=== Your objective ===
In the material below, change every "location" to "position" and keep everything else the same. Leave the pictures out of your answer.

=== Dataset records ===

* start *

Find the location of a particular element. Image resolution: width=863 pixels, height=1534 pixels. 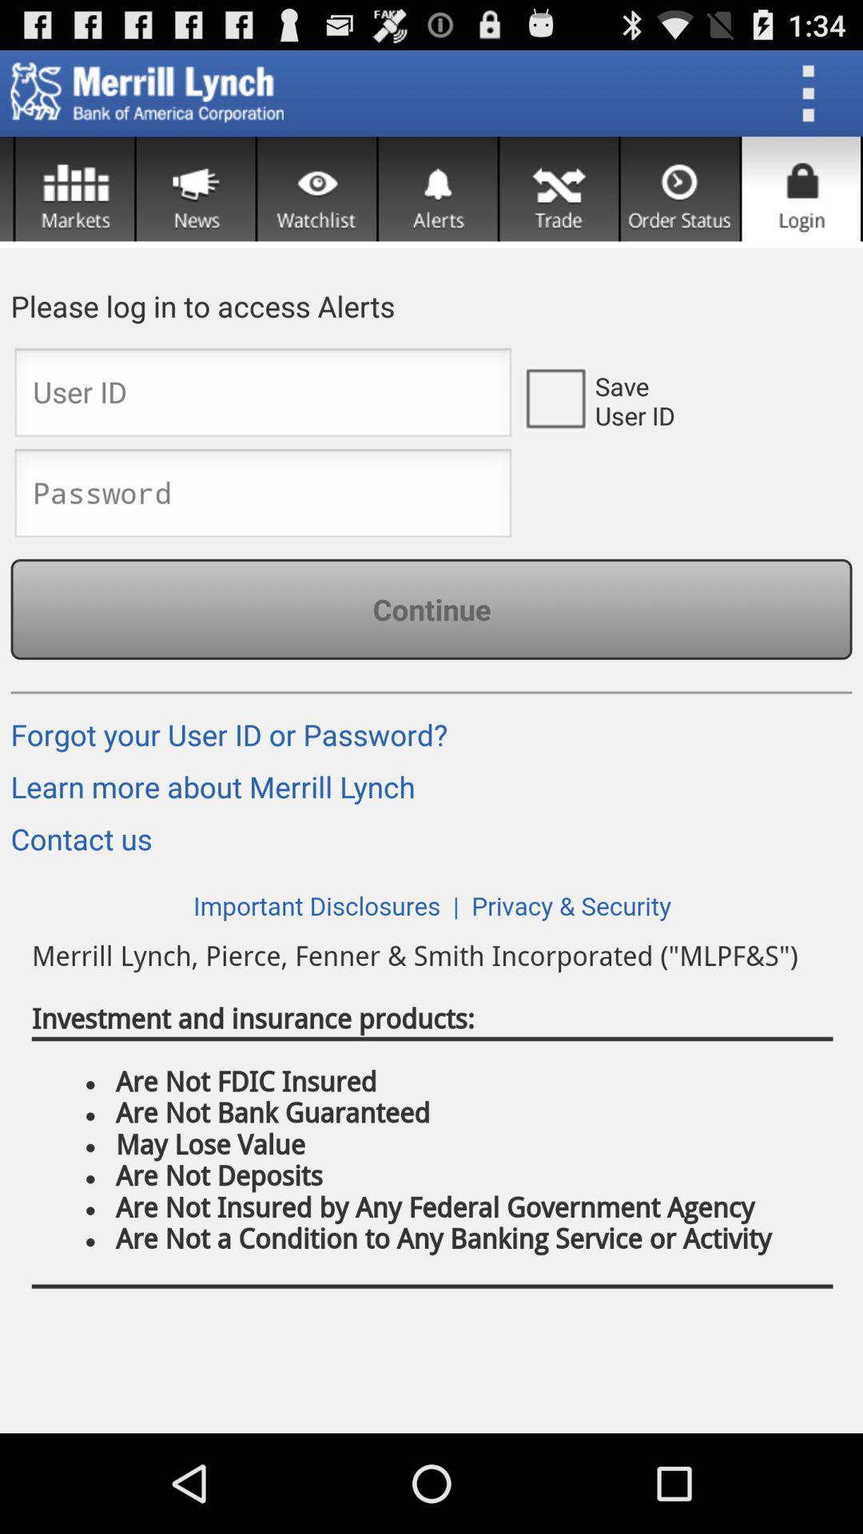

alerts button is located at coordinates (438, 189).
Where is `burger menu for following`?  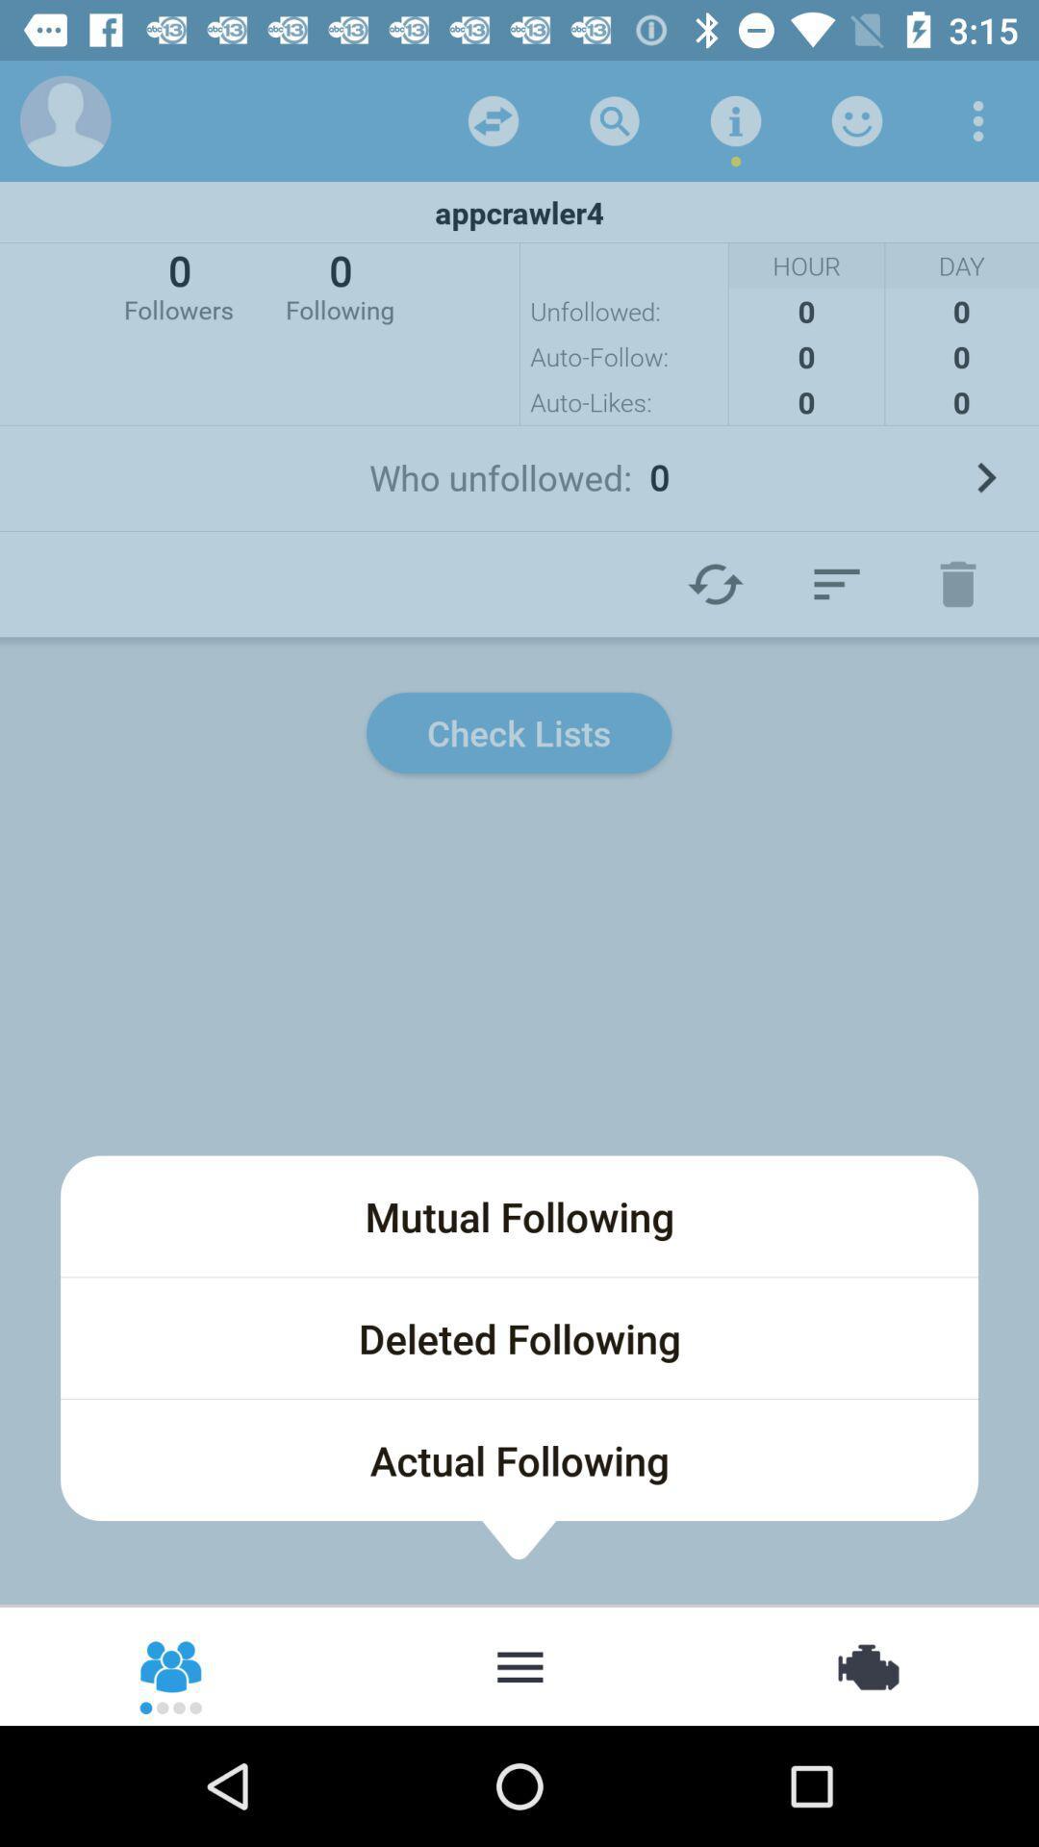
burger menu for following is located at coordinates (519, 1664).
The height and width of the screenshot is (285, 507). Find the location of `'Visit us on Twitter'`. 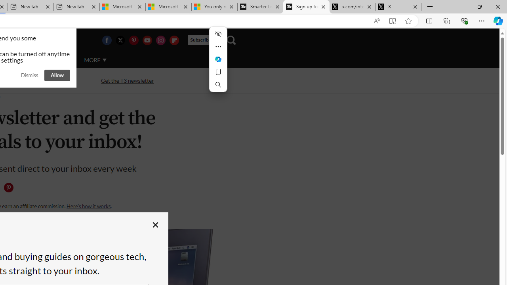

* end *

=== The result ===
Find the position of a particular element. Image resolution: width=863 pixels, height=1534 pixels. 

alerts button is located at coordinates (438, 189).
Where is `burger menu for following`?  
burger menu for following is located at coordinates (519, 1664).
The height and width of the screenshot is (285, 507). Find the position of `'Visit us on Twitter'`. 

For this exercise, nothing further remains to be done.